• [Supplied passage]
§

That left Rhode Island, with an 87 percent-Democrat legislature, as the most Democratic state, followed by California, New York and Delaware. The most conservative state was South Dakota, with a 90 percent Republican legislature, followed by Wyoming, North Dakota and Idaho.

The stratification of blue states compared to red ones also  is evident in other measures, including race. When it comes to median income, Rhode Island, New York and Connecticut had the largest gap between whites and Hispanics. Six of the 10 blue states had larger gaps between foreign-born residents and whites than every red state

In California, the average foreign-born resident made only one-third of what native-born Californians earned. By contrast, in Idaho, the average black resident made 85 percent as much as the average white person, the closest thing to racial equity of any state. In Indiana, Hispanics made close to 90 percent as much as whites.

In addition, despite liberals’ professed support of the public school system and the Democrat Party’s close relationship with teachers unions, the more liberal a state, the more likely parents are to send their kids to private school rather than public schools. Rhode Island and New York, two of the three most-liberal states, topped the list at more than 26 percent.

The unequal nature of blue states also was visible in education. Every blue state had higher shares of people with graduate degrees than every red state. But blue states also had some of the highest shares of people who did not even graduate high school.

§

• [What the task asks]
Reproduce verbatim the portion of the passage on red and blue states from "The stratification of" to "much as whites.".

• [Given material]
§

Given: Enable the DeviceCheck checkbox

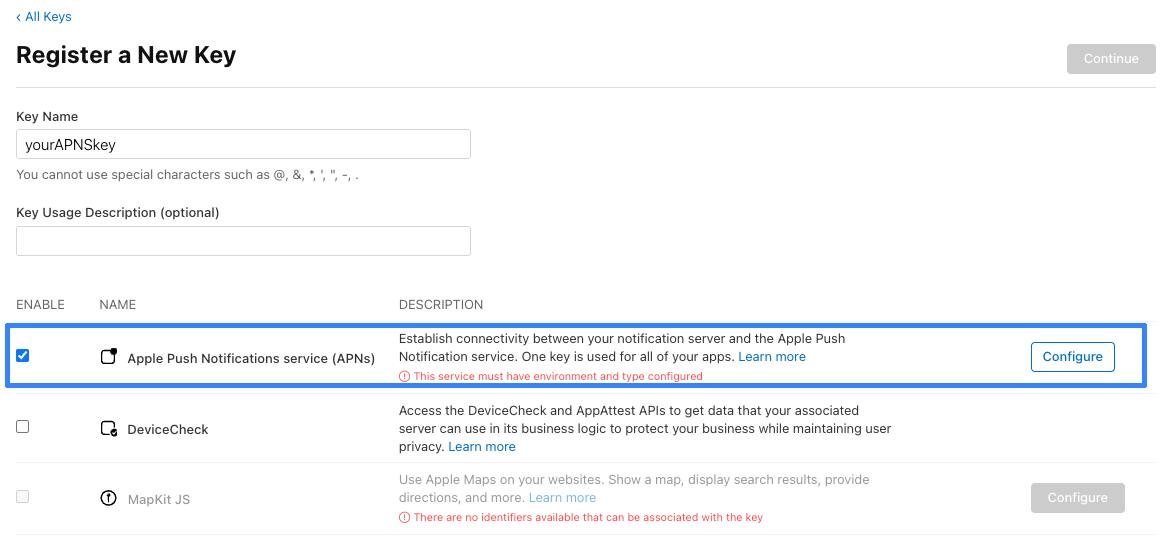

§

• [Solution for this task]
The stratification of blue states compared to red ones also  is evident in other measures, including race. When it comes to median income, Rhode Island, New York and Connecticut had the largest gap between whites and Hispanics. Six of the 10 blue states had larger gaps between foreign-born residents and whites than every red state

In California, the average foreign-born resident made only one-third of what native-born Californians earned. By contrast, in Idaho, the average black resident made 85 percent as much as the average white person, the closest thing to racial equity of any state. In Indiana, Hispanics made close to 90 percent as much as whites.